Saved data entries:

========================

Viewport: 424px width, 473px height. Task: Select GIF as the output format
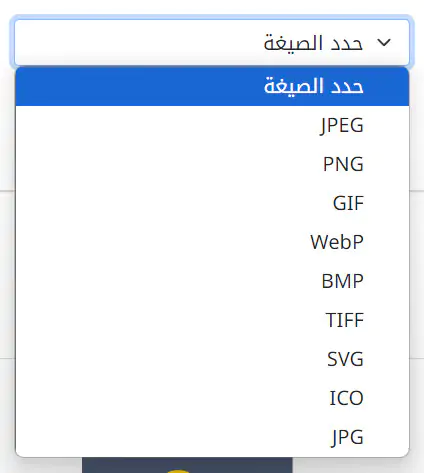tap(212, 203)
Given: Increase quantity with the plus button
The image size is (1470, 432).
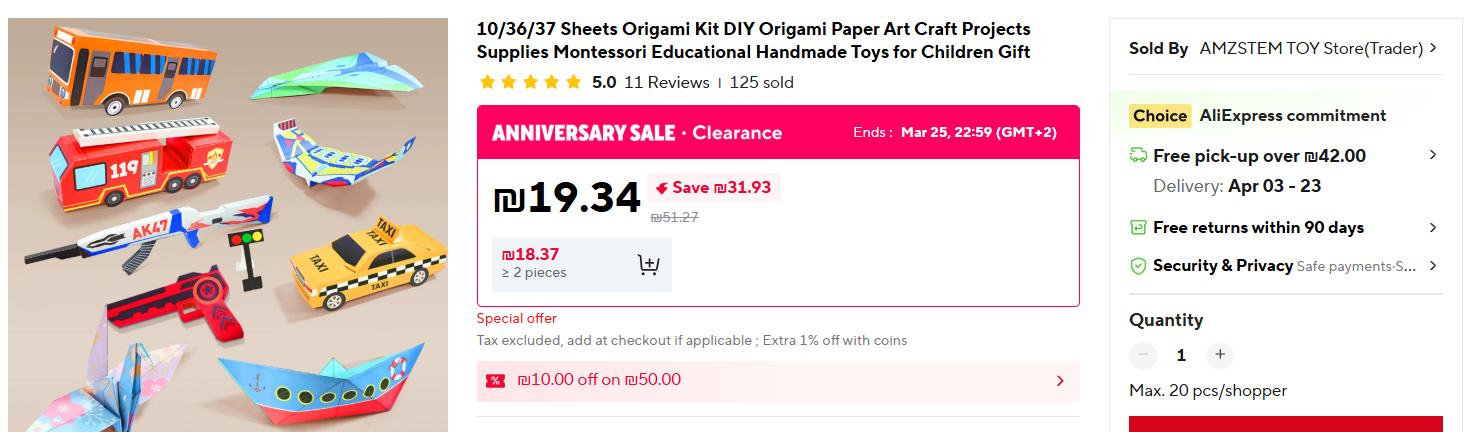Looking at the screenshot, I should (1218, 355).
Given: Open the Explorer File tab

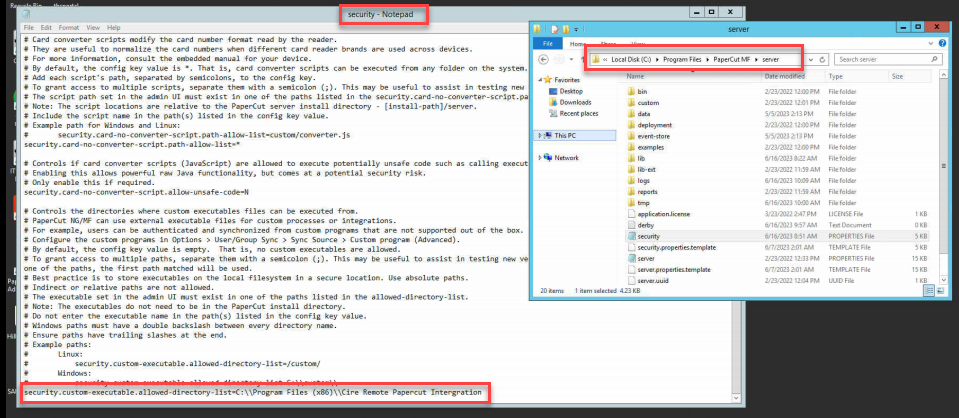Looking at the screenshot, I should click(548, 44).
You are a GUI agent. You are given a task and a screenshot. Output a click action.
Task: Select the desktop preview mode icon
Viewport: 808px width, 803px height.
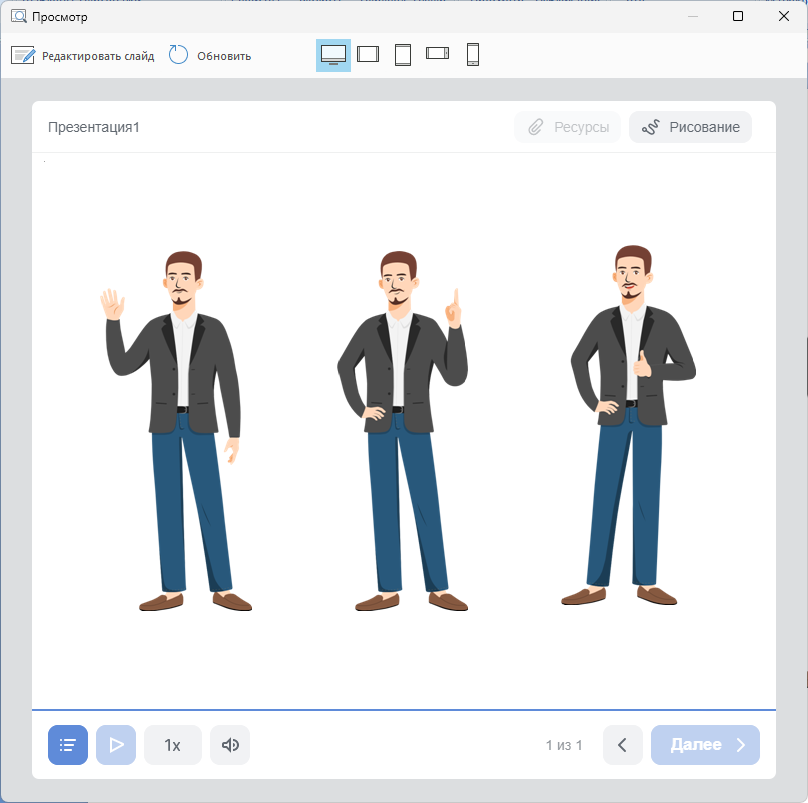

========================

WHAT YOU ARE ASKED TO DO: Retype exactly the lines from the line containing "Task: Select the desktop preview mode icon" through the end of the entries above, including both ends, and leave every picture out.

ANSWER SECTION:
Task: Select the desktop preview mode icon
Viewport: 808px width, 803px height.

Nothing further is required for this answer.